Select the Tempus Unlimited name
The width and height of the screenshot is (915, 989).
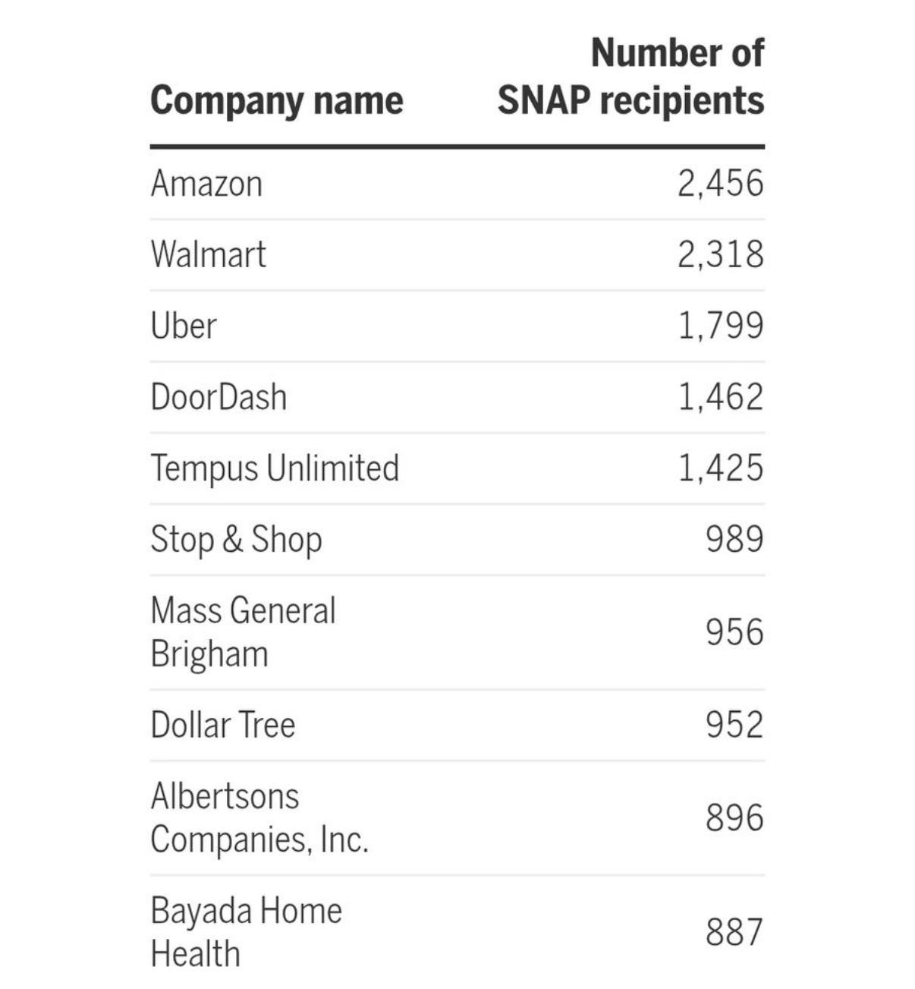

-------

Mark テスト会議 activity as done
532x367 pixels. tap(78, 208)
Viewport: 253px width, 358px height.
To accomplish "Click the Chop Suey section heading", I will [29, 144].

-------

Tu objetivo: Actualiza las líneas desde la que contiene "Select the Tempus Unlimited name" hasta la que contiene "The width and", ambas incluidas: cambia "Tempus Unlimited" por "Tempus Limited" y deja todo lo demás igual. Devuelve solo esas líneas.

Ejercicio resuelto:
Select the Tempus Limited name
The width and height of the screenshot is (915, 989).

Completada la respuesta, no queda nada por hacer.